We are interested to know whether $L_{REG} \in RE$.

Theorem 1

If $L_{\S} \in RE$, then $(\forall L \in L_{\S}), (\forall L' \in RE$ such that $L \subset L')$, we have $L' \in \S$.

Proof that $L_{REG} \not \in RE$ using theorem 1

Be $l_1 \in REG$, there are clearly languages containing $l_1$ that are not regular, and as such $L_{REG} \not \in RE$.

Proof of the theorem 1

Be $L_1 \in \S, L_2 \in RE$ such that $L_1 \subset L_2$ and $L2 \not \in \S$. Be $M_1, M_2$ turing machines recognising $L_1$ and $L_2$ respectively.

Let us suppose $L_{\S} \in RE$, and be $M_{\S}$ a TM that accepts $L_{\S}$


Reminder: Be $L_u = \{ <M,w>, \text{ M accepts w } \}$ the universal language.
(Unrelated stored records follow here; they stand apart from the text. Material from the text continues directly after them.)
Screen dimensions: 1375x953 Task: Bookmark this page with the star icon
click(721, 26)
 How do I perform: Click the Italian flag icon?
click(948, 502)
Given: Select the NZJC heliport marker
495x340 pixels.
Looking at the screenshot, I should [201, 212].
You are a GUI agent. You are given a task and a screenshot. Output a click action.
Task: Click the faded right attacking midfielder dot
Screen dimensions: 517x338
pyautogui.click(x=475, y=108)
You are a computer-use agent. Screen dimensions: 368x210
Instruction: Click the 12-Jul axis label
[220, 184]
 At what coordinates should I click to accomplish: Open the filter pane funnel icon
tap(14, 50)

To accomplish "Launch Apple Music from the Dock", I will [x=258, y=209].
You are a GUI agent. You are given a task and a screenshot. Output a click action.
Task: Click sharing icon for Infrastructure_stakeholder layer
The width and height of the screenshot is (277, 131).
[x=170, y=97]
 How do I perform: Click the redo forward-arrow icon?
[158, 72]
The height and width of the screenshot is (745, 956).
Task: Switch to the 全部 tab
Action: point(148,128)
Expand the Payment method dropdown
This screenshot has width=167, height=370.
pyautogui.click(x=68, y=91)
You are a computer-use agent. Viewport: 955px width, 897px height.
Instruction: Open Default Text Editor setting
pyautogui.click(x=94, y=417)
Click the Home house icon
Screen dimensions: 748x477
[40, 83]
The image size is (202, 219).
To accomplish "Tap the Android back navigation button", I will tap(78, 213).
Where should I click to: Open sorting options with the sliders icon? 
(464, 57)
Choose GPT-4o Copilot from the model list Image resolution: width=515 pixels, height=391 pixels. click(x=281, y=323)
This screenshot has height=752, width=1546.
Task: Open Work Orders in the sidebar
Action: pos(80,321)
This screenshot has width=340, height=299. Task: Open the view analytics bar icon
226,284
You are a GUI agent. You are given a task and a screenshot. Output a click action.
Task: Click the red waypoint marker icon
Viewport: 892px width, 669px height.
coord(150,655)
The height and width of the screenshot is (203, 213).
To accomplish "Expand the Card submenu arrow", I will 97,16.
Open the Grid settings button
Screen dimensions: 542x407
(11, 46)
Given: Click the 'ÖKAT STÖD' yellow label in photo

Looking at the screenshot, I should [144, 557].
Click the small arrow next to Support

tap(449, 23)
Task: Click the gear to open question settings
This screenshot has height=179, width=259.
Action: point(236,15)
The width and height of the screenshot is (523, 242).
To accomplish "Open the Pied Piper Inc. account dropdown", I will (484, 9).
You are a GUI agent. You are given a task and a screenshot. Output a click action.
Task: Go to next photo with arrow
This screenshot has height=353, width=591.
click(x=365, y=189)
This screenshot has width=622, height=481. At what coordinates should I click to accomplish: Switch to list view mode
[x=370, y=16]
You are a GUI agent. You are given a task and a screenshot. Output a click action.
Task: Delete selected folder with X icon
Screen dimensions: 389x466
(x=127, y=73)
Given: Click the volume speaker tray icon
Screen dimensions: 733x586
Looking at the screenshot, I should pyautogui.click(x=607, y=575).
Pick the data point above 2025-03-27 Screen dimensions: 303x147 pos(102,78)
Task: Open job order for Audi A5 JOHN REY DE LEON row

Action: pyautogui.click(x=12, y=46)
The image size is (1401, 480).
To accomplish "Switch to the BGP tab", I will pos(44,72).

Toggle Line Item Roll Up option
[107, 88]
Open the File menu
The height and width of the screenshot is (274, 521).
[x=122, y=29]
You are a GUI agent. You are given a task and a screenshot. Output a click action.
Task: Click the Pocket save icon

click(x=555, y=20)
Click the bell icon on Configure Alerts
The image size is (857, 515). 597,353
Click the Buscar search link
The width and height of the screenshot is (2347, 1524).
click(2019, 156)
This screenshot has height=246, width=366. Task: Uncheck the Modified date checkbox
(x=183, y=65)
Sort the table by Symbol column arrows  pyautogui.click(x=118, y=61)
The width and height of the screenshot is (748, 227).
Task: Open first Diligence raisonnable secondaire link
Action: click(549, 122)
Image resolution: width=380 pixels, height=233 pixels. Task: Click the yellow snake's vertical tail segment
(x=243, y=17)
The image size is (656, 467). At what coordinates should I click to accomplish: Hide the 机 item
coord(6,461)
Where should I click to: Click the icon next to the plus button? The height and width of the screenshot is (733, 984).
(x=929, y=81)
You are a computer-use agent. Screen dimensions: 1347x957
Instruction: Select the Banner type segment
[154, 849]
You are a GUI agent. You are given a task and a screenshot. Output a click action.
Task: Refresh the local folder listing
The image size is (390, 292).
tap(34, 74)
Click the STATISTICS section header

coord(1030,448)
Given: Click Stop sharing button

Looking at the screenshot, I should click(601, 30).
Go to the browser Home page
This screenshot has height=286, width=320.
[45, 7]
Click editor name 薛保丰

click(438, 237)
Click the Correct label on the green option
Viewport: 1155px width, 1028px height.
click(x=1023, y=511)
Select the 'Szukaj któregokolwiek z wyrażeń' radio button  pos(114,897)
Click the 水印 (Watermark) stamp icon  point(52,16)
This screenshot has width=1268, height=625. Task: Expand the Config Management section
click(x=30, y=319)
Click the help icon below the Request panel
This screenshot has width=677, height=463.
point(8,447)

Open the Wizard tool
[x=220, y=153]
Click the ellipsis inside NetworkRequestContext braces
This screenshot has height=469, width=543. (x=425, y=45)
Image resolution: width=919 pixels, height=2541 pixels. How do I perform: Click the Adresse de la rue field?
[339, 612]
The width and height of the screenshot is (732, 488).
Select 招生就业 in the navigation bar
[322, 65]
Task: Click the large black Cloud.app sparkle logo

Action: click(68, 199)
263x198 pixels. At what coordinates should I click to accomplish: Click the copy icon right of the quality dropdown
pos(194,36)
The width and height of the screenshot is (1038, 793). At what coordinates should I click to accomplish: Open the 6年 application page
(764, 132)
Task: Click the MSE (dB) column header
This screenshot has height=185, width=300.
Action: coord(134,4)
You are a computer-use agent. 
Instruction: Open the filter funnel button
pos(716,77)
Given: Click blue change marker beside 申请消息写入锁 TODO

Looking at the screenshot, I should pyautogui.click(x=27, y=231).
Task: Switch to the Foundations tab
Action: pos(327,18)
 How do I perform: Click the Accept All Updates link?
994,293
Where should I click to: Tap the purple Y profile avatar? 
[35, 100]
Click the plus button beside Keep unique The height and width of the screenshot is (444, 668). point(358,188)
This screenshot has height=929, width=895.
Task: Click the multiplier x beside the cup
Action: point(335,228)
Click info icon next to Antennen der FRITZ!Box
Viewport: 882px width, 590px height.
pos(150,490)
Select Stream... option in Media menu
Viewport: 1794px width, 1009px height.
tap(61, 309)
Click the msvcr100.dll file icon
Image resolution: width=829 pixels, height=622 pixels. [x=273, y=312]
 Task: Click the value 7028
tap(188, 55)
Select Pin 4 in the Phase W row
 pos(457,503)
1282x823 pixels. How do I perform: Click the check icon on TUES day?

Neither $L_u$ nor $\bar{L_u} = \{ <M,w>, \text{ M does not accept w } \}$ are decidable.

To get a contradiction in our hypothesis, we will show $\bar{L_u}$ is decidable.


Be $A$ be the TM that takes $<M,w>$ as input, and the following machine $M'$ as an output : Turing machine constructed by A

We have the following :

  • If $w \in L(M)$, then $L(M') = L_2 \not \in L_{\S}$
  • If $w \not \in L(M)$, then $L(M') = L_1 \in L_{\S}$

So that $L(M') \in L_{\S}$ iff $w \not \in L(M)$.

We know build a second TM : TM accepting complementary of Lu

Putting everything together, we get that this TM accepts $<M,w>$ iff $L(M') \in \S$ iff $M$ does not accept $w$. This TM decides $\bar{L_u}$, which is impossible.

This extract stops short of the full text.